Сам он, привыкший за полгода часами бегать по Выставке, сейчас не чувствовал ног под собой. Он с усилием подавлял мелкую нервную зевоту, желанье поесть и прилечь после еды. А народные учители, не спавшие ночь в поезде, перекусившие всухомятку тем, что взяли с собой из дому, исколесившие за эти полдня чуть не двадцать верст, держались молодецки, хоть и видно было — устали. И что еще удивило Чевкина: пока он с интересом изучал их, успев познакомиться лишь с тремя, Богодушным, Шаповаловым и Ольховским, да и то слегка, более или менее представляя себе их индивидуальности, да еще, может быть, с четвертым, сбежавшим Семиградовым, — они отлично изучали его самого и как будто до тонкости разобрались в нем. Все время не столько он их, сколько они его, — сердечной теплотой опекали и удивительно понимали.
— Федор Иванович, голубчик, ты об нас не терзайся, — говорил ему Богодушный. — Мы привыкшие. А такой случай, что в Москве мы и Выставку видим, — раз на всю жизнь дается. Так ужли ж нам об еде или отдыхе думать? До дому доберемся, и не отдыхать, а с мыслями собираться… У нас, вишь, у каждого записная книжка наготове. Все будем записывать, что ты нам за день показал.
Когда впервые, еще на вокзале, увидел эти «записные книжки» из серой оберточной бумаги, разлинованной в клетку, острое чувство — не то стыда, не то жалости — сжало ему сердце. Привыкший за границей к элегантным французским teblettes á noter,[8] в их кожаных переплетах, с карманчиками для бумажек, — их в Москве можно было купить на Кузнецком мосту, — он просто представить себе не смог, как это можно записывать свои мысли чуть ли не на бакалейных обертках.

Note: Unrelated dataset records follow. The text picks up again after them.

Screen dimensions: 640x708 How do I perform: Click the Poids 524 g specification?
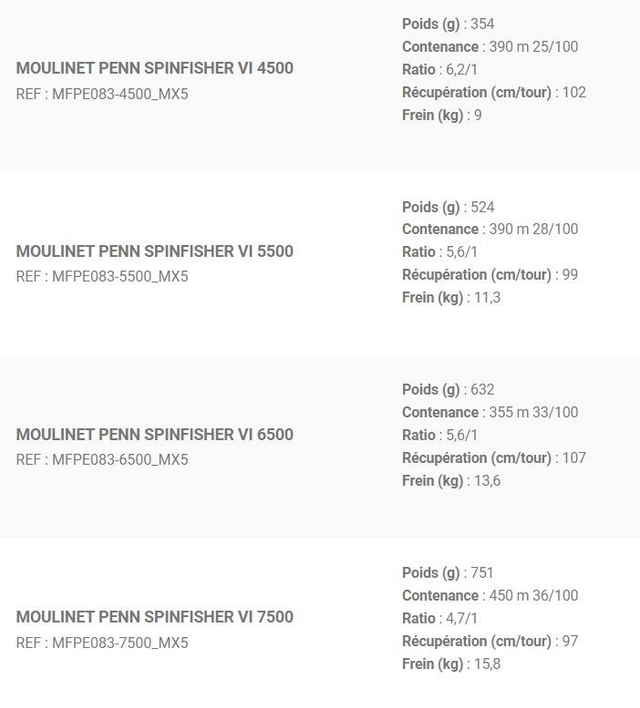(448, 207)
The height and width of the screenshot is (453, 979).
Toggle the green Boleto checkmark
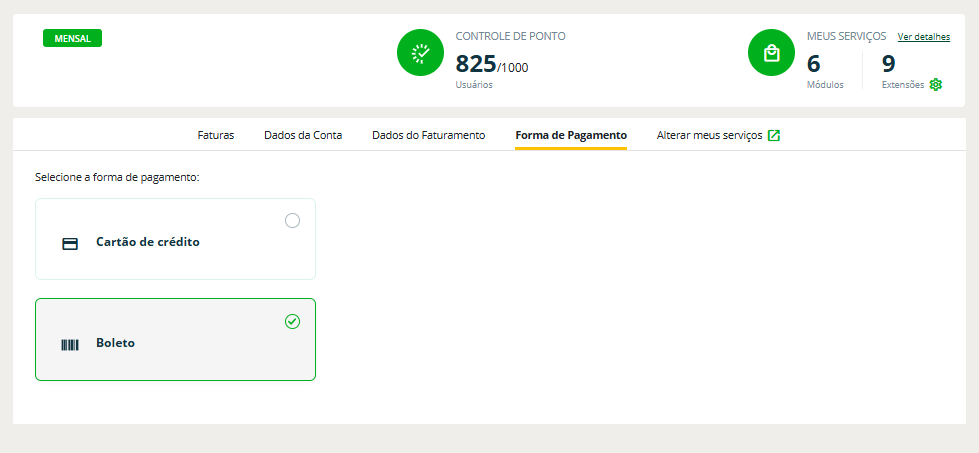coord(292,321)
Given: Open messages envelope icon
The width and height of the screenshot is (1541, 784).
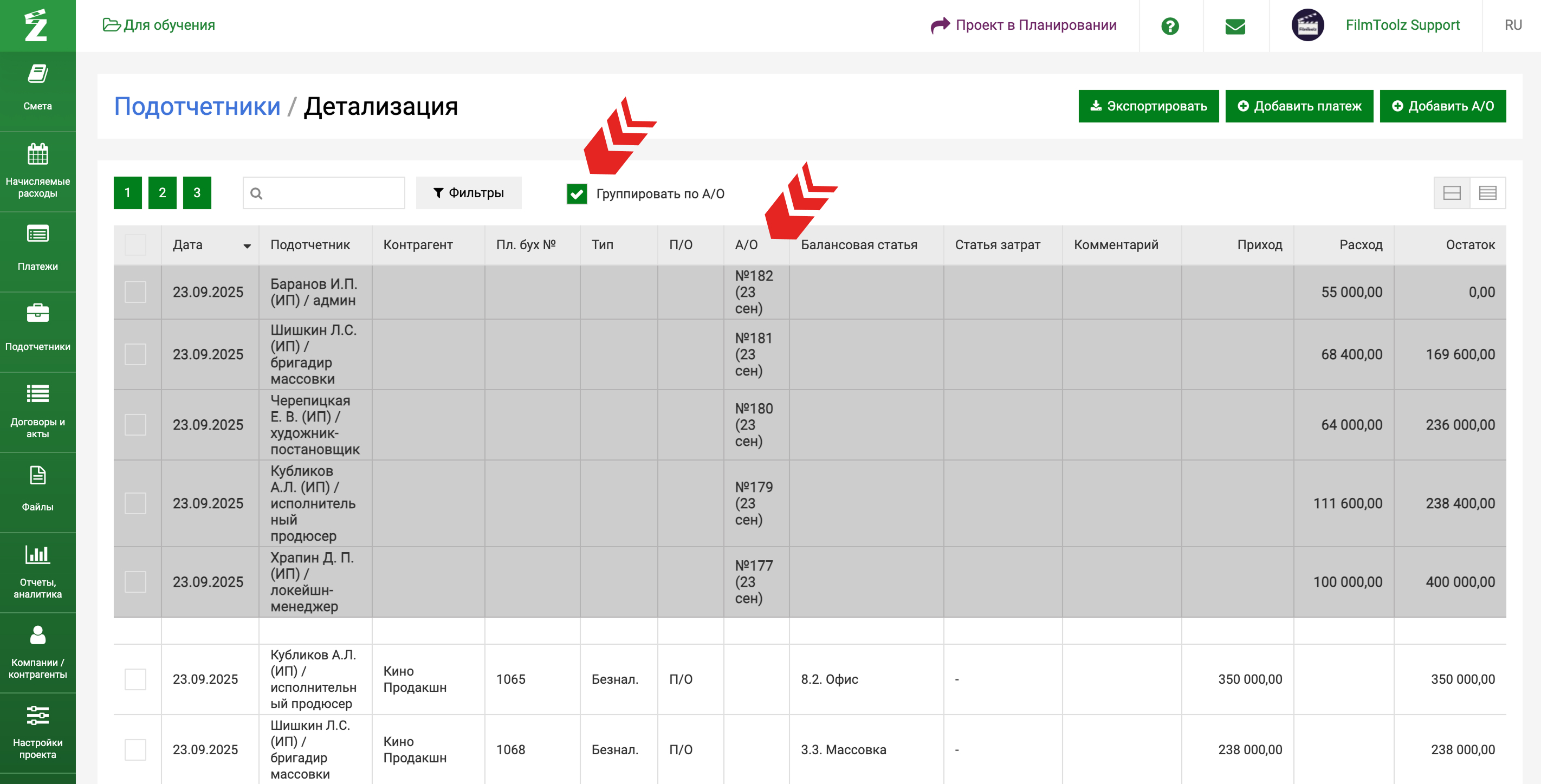Looking at the screenshot, I should point(1235,25).
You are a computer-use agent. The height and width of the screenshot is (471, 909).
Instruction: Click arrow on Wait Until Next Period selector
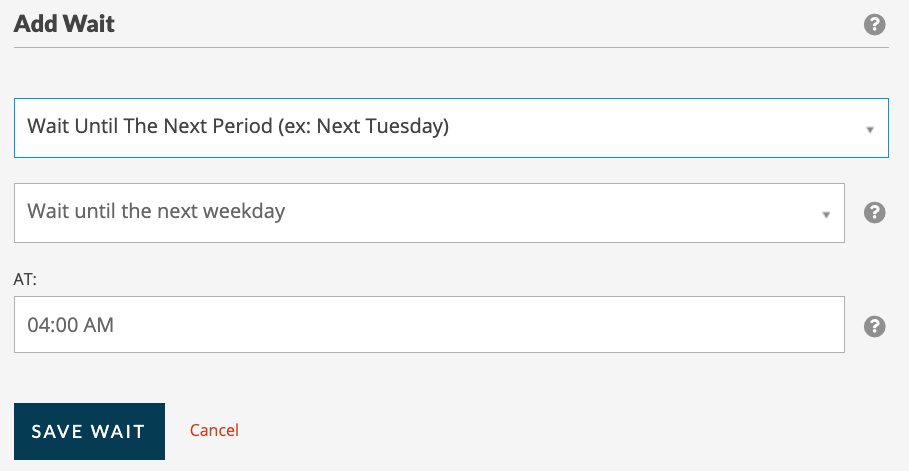click(870, 130)
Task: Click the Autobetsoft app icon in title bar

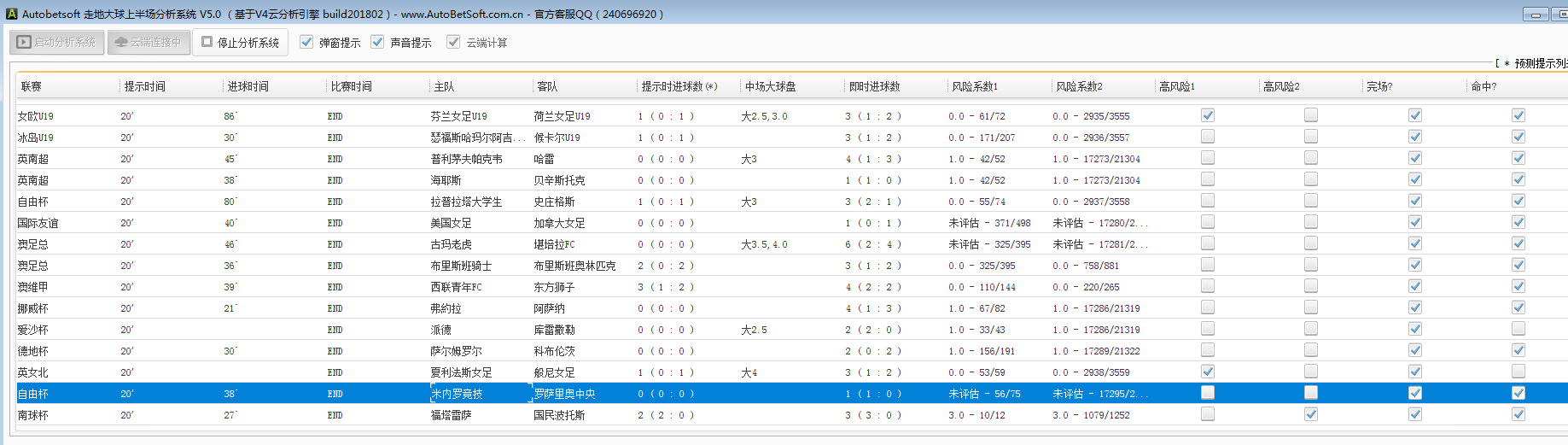Action: click(11, 14)
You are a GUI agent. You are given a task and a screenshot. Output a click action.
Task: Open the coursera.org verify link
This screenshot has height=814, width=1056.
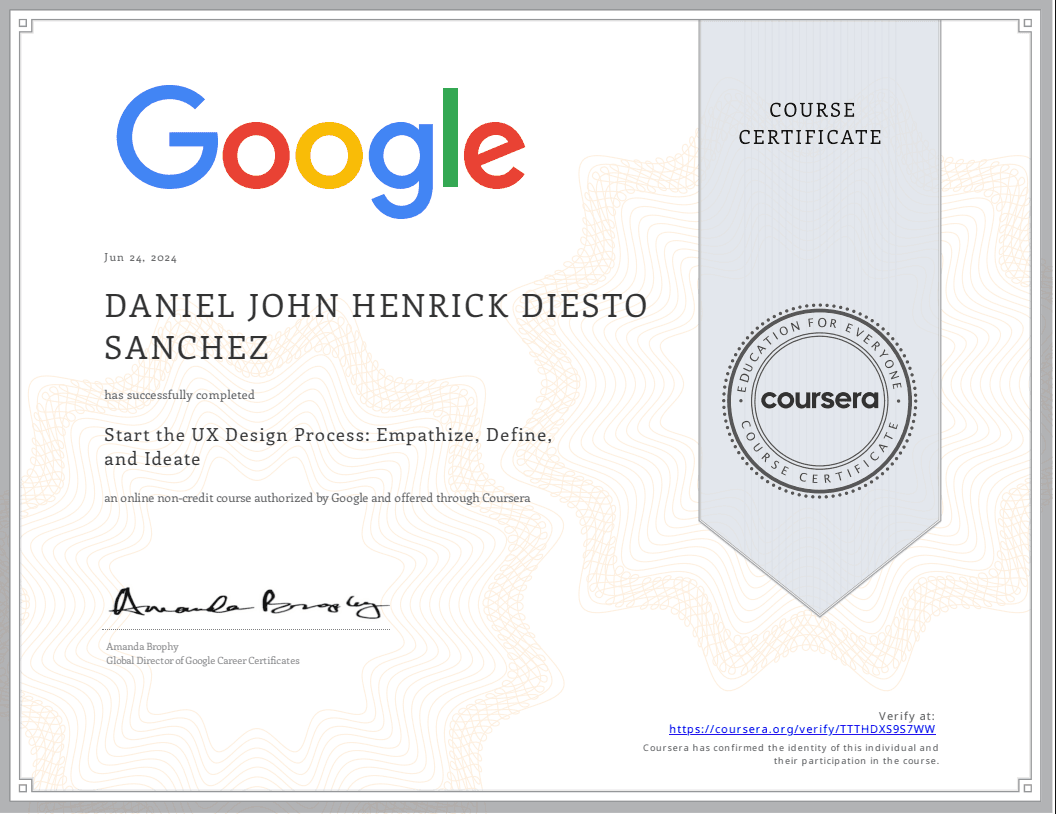pos(802,729)
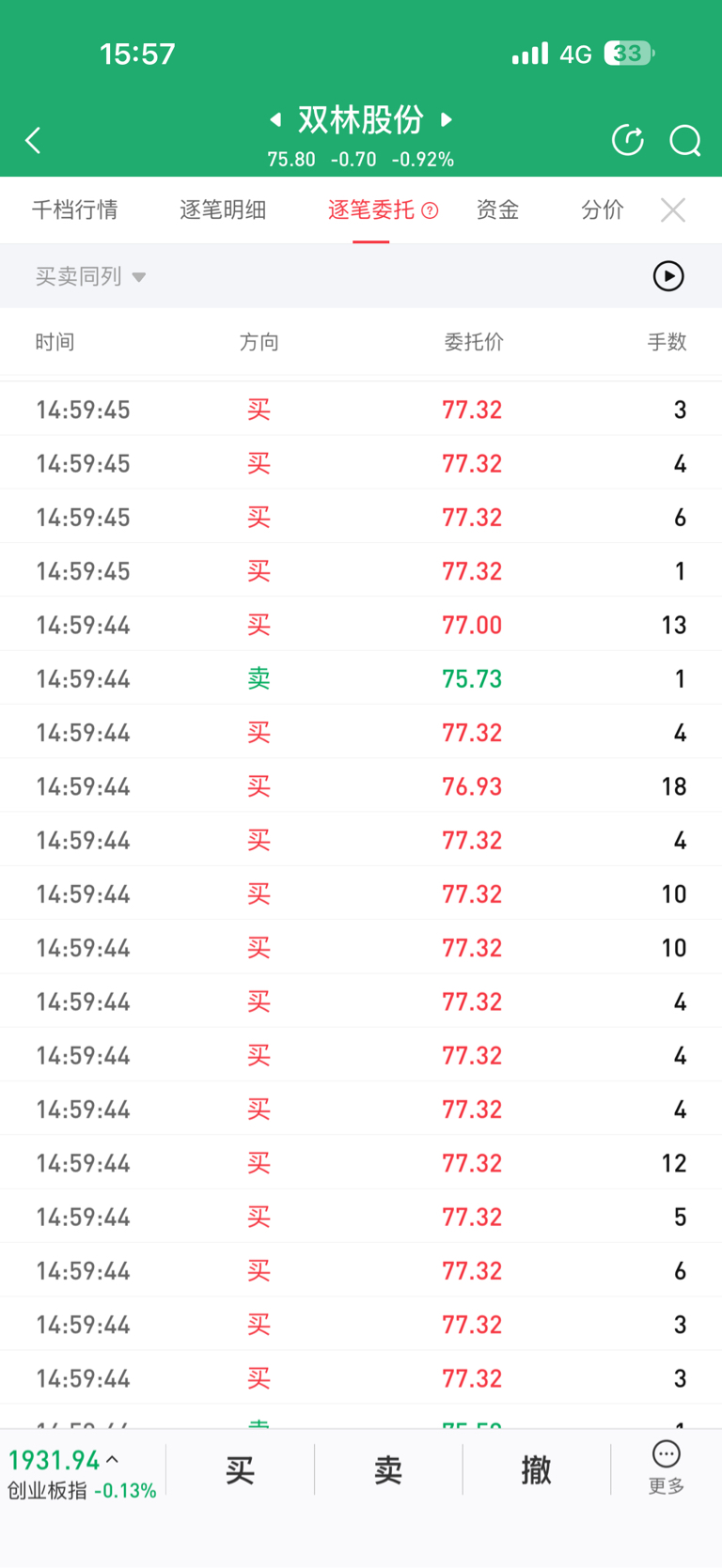Image resolution: width=722 pixels, height=1568 pixels.
Task: Tap the 卖 sell button at bottom
Action: 388,1469

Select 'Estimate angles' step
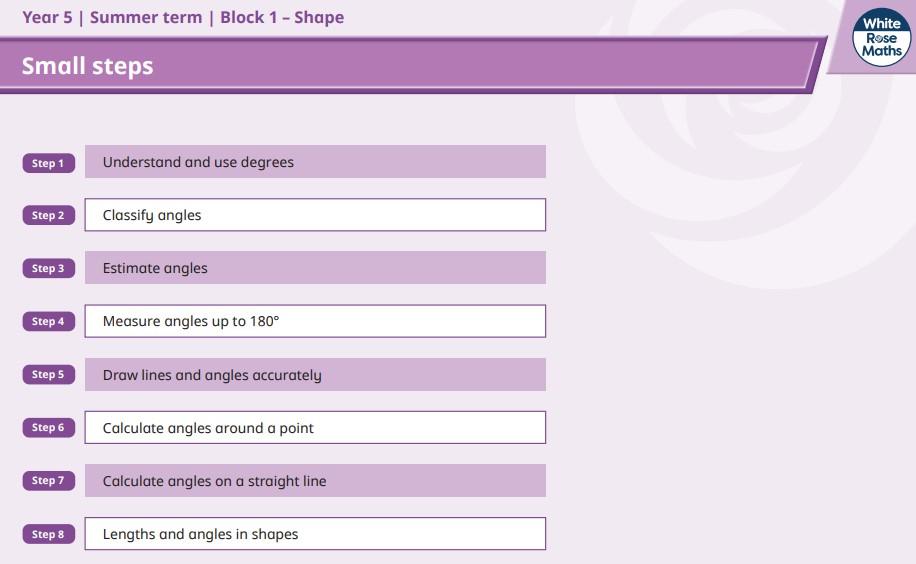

Суетная мысль — накупить им в подарок французских «таблетт» с приложенной к ним грифельной дощечкой мелькнула у него было тогда же. Но на Выставке, сбегав незаметно от них к турникету и оплатив в кассе дюжину «Путеводителей по Выставке», составленных Толоконниковым, он, ничего не говоря, роздал их народным учителям и получил хороший урок. Двое, правда, чистосердечно обрадовались и схватили их; но Богодушный, кашлянув, оглядел свою публику и вытащил большой крестьянский кошель, повязанный тесемкой.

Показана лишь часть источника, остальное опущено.